I'm going to make a peach wine and have a new fine mesh strainer bag. In the past I've used a coarse straining bag that was sort of like cheese cloth and it worked. My question is: Will I get good results putting the fruit in a fine nylon straining bag during the primary fermentation? I'm wondering if the fine nylon bag will have any negative effect on the yeast during fermentation. Any one use a fine nylon bag for primary fermentation?


----------



## wineforfun (Jul 25, 2016)

I use 5 gal. paint strainer bags all the time when using fresh fruit. I assume you are talking about that type of bag.
Something like this.
https://www.amazon.com/dp/B00883KBQ4/?tag=skimlinks_replacement-20


----------



## Scooter68 (Jul 25, 2016)

I doubt that you will have a problem as long as the fruit is cut up into small pieces and if you can mash it in the bag that would help too. The fruit will break down in a few days and a lot the fruit particles will get out of the bag. You could put the yeast into the bag with the peaches as well if you want to be certain. The other chemicals will be dissolved and go through he bag without issue.


----------



## Arne (Jul 26, 2016)

First time I tried to make jalapeno wine I put the peppers in a cloth bag. Think of cloth like a pillow case. The darn thing would blow up and float.
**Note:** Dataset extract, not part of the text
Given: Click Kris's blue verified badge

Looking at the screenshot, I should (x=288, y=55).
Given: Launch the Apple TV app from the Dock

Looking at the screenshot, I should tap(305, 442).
I would get the pressure out, sink it and come back shortly and it was floating again. Anyway, the heat got out of the bag and I had some hot apple wine. Now I just put the peppers in while the wine is sitting in the carboy aging. Arne.


----------



## Scooter68 (Jul 26, 2016)

"The darn thing would blow up and float."

Great indication that fermentation is going on - the CO2 being released by the yeast.


----------



## davemo (Jul 26, 2016)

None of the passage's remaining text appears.